Objective: Copy all of the rows below word for word, with every line unchanged.

Records provided:

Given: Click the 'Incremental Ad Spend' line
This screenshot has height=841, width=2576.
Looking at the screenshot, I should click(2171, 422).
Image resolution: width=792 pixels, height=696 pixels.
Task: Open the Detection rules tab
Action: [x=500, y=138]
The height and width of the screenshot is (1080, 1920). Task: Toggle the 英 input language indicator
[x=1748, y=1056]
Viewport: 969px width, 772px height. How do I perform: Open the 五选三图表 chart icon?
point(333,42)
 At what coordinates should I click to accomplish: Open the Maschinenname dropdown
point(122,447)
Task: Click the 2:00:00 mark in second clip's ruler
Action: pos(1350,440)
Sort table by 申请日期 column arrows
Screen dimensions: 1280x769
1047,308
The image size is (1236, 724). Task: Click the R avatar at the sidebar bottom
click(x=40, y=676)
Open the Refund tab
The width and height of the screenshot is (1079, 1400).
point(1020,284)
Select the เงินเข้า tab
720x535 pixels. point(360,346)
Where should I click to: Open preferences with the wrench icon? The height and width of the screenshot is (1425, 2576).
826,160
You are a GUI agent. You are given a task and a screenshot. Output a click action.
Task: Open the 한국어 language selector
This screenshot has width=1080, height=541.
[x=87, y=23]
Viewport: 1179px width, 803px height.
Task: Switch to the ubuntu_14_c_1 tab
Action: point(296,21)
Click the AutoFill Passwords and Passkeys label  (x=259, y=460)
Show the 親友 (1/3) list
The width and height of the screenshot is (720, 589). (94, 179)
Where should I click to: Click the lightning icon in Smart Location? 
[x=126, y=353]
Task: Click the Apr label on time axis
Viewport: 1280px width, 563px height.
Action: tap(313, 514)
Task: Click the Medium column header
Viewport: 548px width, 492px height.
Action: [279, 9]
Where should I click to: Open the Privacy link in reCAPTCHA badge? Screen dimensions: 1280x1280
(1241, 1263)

Task result:
Given: Click the 'Incremental Ad Spend' line
This screenshot has height=841, width=2576.
Looking at the screenshot, I should click(2171, 422).
Image resolution: width=792 pixels, height=696 pixels.
Task: Open the Detection rules tab
Action: [x=500, y=138]
The height and width of the screenshot is (1080, 1920). Task: Toggle the 英 input language indicator
[x=1748, y=1056]
Viewport: 969px width, 772px height. How do I perform: Open the 五选三图表 chart icon?
point(333,42)
 At what coordinates should I click to accomplish: Open the Maschinenname dropdown
point(122,447)
Task: Click the 2:00:00 mark in second clip's ruler
Action: pos(1350,440)
Sort table by 申请日期 column arrows
Screen dimensions: 1280x769
1047,308
The image size is (1236, 724). Task: Click the R avatar at the sidebar bottom
click(x=40, y=676)
Open the Refund tab
The width and height of the screenshot is (1079, 1400).
point(1020,284)
Select the เงินเข้า tab
720x535 pixels. point(360,346)
Where should I click to: Open preferences with the wrench icon? The height and width of the screenshot is (1425, 2576).
826,160
You are a GUI agent. You are given a task and a screenshot. Output a click action.
Task: Open the 한국어 language selector
This screenshot has width=1080, height=541.
[x=87, y=23]
Viewport: 1179px width, 803px height.
Task: Switch to the ubuntu_14_c_1 tab
Action: point(296,21)
Click the AutoFill Passwords and Passkeys label  (x=259, y=460)
Show the 親友 (1/3) list
The width and height of the screenshot is (720, 589). (94, 179)
Where should I click to: Click the lightning icon in Smart Location? 
[x=126, y=353]
Task: Click the Apr label on time axis
Viewport: 1280px width, 563px height.
Action: tap(313, 514)
Task: Click the Medium column header
Viewport: 548px width, 492px height.
Action: [279, 9]
Where should I click to: Open the Privacy link in reCAPTCHA badge? Screen dimensions: 1280x1280
(1241, 1263)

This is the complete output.